Peter noted that the GIF driver was failing to create multiple
plots. This will be fixed in CVS and in the next release. No users
have reported this problem - it is reasonable to assume they are still
using PNG output which does correctly set multiple files. The setting
is currently using a modified plplot, but should use a plplot API call
The current mEMBOSS build uses plplot static library code. Later
versions of plplot (5.9.5 is the most recent) can be tested by
modifications to configure.in and Makefile.am.
Mahmut has looked into pattern matching in embpat.c and
is testing the Rabin-Karp algorithm for use with multiple
patterns. This is a useful option for Illimuna adaptor detection.
Mahmut has applied fixes to the emboss4 services. A large
number of hits recently in a short period ran into a known bug already
fixed in the latest services. A second fix was applied to report only
relative directory paths.
Loaded classes continue to increase. Checking with the Eclipse memory
analyser suggested a memory leak as a result of using the
File.deleteOnExit method. This method was not intended to be used by
servers. SoapLab was writing the temporary files in a tomcat temporary
directory. Thsi is now moved to the SoapLab job directories. The fix
was tested on emboss4 services and will be applied to the current
Alan has tested a mEMBOSS build on Windows 7. There was a
problem running this build under Vista on emboss2 as the manifest
files required the vc90 files from Alan's machine rather then the new
Windows 7 download of Visual Studio Express. The cause was a new
requirement for a .NET installation when using the DLLs supplied by
Microsoft. The older DLL files had no such dependency.
Peter has built a patch for the extractfeat problems. Further
testing is needed to check FASTQ formats work as documented in the
latest paper. Mahmut will check for other bugs to be fixed in
3. New developments
3.1 BioMart access
Alan had a meeting with Syed Haider to discuss BioMart access
from EMBOSS. SQL access is considered obsolete by BioMart. The
recommended access route is through the REST service API to download
sufficient detail to derive a set of databases, fields and
attributes. No new library code is needed. Expat will still be
required for interpretation of XML, and zlib will be needed in next
generation sequence input for BAM file formats.

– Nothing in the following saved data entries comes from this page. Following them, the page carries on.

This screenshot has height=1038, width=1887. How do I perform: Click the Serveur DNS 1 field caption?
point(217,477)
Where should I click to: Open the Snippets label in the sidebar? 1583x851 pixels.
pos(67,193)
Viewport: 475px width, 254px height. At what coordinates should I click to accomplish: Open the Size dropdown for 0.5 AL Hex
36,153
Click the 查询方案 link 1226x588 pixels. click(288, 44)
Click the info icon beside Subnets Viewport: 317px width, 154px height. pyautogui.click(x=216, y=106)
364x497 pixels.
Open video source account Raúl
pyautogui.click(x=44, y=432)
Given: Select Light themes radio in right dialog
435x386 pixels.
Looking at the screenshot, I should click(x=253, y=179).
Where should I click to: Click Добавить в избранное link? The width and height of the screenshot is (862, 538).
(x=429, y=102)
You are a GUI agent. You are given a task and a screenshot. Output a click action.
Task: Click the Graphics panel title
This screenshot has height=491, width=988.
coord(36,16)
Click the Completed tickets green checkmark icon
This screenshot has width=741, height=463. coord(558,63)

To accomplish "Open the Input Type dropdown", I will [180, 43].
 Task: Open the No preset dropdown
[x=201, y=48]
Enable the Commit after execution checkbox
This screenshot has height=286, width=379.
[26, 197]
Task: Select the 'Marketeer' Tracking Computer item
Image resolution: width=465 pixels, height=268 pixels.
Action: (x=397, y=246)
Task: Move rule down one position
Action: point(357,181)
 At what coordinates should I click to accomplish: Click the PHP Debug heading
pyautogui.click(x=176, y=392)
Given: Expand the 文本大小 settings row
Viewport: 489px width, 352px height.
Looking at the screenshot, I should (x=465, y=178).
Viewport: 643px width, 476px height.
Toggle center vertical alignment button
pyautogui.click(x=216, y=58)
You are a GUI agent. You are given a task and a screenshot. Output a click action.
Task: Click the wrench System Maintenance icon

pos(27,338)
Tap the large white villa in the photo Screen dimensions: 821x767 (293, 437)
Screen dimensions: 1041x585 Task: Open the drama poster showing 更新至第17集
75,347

The BioMart server can send its results in batches. We cannot allow a
timeout while merely waiting for the server. There is an html switch
to send a completion flag at the end of the results.
Alan will see whether the existing HTTP access methods (Entrez, SRS and
SRSWWW) can be used as a template for BioMart.
Jon has updated EDAM to conform to the new documented standards
with a simpler structure. Fields and tools are now well defined in
the ontology. The current ontology has 1666 terms. A further cleanup
may reduce this by 25%.
The ELIXIR survey databases have been assigned to a set of categories,
and the Nucleic Acids Research categories have been merged in.
EDAM will be presented at the BioCatalogue annotation jamboree as a way to
annotate databases and datatypes.
Mahmut is looking into suffix trees and suffix arrays for
string pattern matching in large sequences and large sequence sets.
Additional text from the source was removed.